Prompt 1
In the interview with Alfredo de Batuc, what practice did he begin at Self Help Graphics on a fellow artist's suggestion?
Prompt 2
For each statement, say whether the interview with Alfredo de Batuc agrees with it, and quote the words that decide it: (a) The town where he lived in Mexico had art museums. (b) He spent a year and a half in convalescent facilities. (c) His family applauded his first drawings.

Excerpt provided
* * * *
Today we’d like to introduce you to Alfredo de Batuc.

Alfredo, can you briefly walk us through your story – how you started and how you got to where you are today.
Before being fully verbal I was fascinated by printed images, especially line renderings of three-dimensional objects. I found them fascinating. I worshiped them. Somehow I got to believe that I too could re-create the three-dimensional magic found in print and, in my first efforts holding a pencil, I started trying my hand at attaining three-dimensionality.

At that time, I didn’t have the words to convey verbally the significance of my effort; still, I wanted the world (my family) to applaud me for such accomplishment. They failed to see the excellence of my drawing, all they saw was a nondescript doodle. That lack of appreciation around me didn’t keep me from keeping on keeping on. By the time I entered preschool, it was a known fact that I liked and could draw.

I continued drawing through elementary school, basically reproducing images, mostly from comic books. In the town where I lived in Mexico there were no museums and the art scene was embryonic, at best, yet I found ways to educate myself on art and to keep creating. Art making was, and is, a part of me whether I have an audience or not.

Once I moved to Los Angeles, I immediately started visiting art museums and galleries and quickly found Self Help Graphics. There at the suggestion of a fellow artist, I started to keep sketchbooks, a practice that I continue to this day. Getting the courage to break through my shell of shyness and self-doubt to start exhibiting in galleries took me a while longer.

Yet, although I’m still shy, I have been showing through the years even if along the way I have acquired more self-doubts.

Has it been a smooth road?
There’s no free lunch. My journey has not been just smooth sailing, I have had to plow through lots of rough patches. But nobody told me it was going to be easy. Many of the struggles are internal. It is paramount to come to terms with one’s inner demons. Easier said than done, though. This s not to deny or play down structural inequalities or unexpected challenges that life sometimes throws in one’s path…

In my case, one of the original hurdles was coming from a financially and academically challenged family, among other lacks. Then in 2005, I was struck with a severe case of Guillain-Barré syndrome, a neurological screw-up. I ended up immobilized, completely unable to move my extremities. I was in convalescent facilities for a year and a half as I needed round the clock care.
* * * *
Input data
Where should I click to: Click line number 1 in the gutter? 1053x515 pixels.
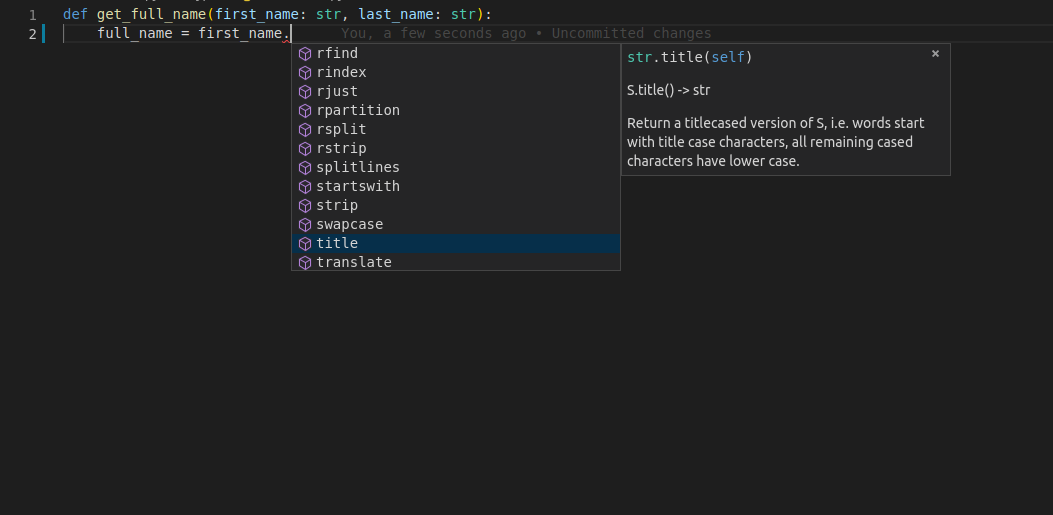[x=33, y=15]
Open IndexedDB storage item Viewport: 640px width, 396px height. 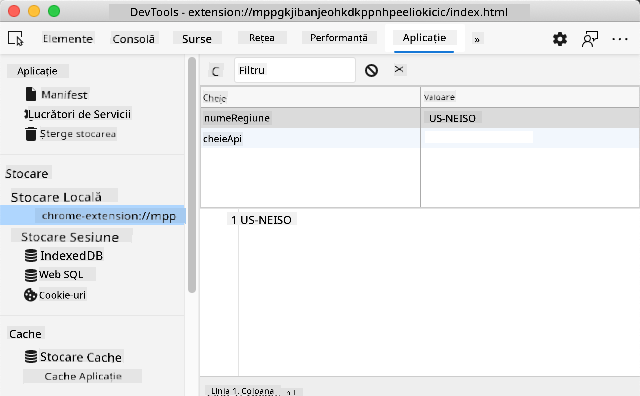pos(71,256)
* * * *
Exercise output 1
Keeping sketchbooks, which he continues to this day.

Exercise output 2
(a) No: "In the town where I lived in Mexico there were no museums and the art scene was embryonic, at best"
(b) Yes: "I was in convalescent facilities for a year and a half as I needed round the clock care."
(c) No: "They failed to see the excellence of my drawing, all they saw was a nondescript doodle."